● ASSIGNMENT
Find the string "computer" in the records. Copy each line that has it.

-- RECORDS SHOWN follows --

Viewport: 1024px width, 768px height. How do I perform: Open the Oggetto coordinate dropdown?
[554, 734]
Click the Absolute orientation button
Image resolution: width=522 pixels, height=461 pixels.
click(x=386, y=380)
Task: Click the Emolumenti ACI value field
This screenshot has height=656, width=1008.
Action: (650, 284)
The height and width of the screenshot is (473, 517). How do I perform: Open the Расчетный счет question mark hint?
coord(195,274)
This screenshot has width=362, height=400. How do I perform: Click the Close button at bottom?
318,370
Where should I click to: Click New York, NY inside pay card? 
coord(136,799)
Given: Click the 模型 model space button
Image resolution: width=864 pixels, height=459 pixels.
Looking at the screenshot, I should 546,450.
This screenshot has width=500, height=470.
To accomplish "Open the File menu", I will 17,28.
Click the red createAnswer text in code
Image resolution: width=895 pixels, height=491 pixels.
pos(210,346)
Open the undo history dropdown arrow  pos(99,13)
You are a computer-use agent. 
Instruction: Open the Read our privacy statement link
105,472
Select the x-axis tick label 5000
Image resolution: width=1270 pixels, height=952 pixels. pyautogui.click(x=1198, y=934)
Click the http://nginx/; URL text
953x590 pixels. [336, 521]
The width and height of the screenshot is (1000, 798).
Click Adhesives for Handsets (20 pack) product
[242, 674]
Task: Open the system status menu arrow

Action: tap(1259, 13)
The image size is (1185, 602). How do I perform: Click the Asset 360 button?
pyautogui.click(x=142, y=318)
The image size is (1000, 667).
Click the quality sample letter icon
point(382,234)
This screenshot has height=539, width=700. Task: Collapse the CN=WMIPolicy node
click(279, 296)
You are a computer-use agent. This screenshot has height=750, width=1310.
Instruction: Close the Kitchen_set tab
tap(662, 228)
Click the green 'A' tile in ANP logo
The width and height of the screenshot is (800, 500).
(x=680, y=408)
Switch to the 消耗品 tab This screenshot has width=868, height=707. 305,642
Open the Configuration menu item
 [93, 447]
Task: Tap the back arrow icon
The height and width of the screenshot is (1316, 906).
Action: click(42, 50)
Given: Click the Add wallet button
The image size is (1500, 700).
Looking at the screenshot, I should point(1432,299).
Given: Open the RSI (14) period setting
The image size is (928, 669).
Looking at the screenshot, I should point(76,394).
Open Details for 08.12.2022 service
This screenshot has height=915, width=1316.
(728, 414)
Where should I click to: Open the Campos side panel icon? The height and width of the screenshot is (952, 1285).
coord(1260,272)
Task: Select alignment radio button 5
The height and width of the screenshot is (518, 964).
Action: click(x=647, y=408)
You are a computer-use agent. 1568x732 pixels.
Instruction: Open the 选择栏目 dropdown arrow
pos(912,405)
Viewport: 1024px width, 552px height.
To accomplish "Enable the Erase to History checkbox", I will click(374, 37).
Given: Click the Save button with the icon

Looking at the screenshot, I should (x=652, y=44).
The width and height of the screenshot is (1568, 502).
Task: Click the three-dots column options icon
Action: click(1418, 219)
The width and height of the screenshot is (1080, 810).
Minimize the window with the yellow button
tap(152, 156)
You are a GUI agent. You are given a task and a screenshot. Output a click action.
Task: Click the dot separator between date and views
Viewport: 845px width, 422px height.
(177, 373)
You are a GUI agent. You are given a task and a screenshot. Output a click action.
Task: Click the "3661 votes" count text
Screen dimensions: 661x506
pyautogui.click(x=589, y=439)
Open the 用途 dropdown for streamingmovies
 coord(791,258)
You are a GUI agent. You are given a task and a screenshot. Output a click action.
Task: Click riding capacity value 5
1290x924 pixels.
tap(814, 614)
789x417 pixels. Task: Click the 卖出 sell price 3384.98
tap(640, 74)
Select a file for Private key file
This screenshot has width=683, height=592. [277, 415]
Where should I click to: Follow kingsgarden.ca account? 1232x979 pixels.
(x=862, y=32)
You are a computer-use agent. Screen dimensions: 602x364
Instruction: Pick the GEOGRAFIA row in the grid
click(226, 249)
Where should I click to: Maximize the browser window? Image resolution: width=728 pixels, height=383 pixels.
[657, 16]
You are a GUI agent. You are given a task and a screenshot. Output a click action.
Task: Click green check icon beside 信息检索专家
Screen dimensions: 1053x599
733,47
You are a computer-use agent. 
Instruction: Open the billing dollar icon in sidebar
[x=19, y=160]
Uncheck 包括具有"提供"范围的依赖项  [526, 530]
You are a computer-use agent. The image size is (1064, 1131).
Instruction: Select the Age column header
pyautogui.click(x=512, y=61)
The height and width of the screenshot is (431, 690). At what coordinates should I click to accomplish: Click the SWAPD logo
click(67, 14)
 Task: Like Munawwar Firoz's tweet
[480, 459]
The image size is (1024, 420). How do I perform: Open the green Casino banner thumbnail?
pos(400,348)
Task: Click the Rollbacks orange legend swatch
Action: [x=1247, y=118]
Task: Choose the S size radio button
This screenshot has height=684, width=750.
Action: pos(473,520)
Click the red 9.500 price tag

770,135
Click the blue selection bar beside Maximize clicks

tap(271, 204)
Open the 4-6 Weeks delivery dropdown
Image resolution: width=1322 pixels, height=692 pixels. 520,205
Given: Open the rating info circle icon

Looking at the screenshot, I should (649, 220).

-- RECORDS SHOWN concluded --

● ANSWER TO THIS TASK
You are a computer-use agent. 
You are a computer-use agent. This screenshot has height=750, width=1310.
You are a computer-use agent. 1568x732 pixels.
You are a computer-use agent. Screen dimensions: 602x364
You are a computer-use agent. 
You are a computer-use agent. The image size is (1064, 1131).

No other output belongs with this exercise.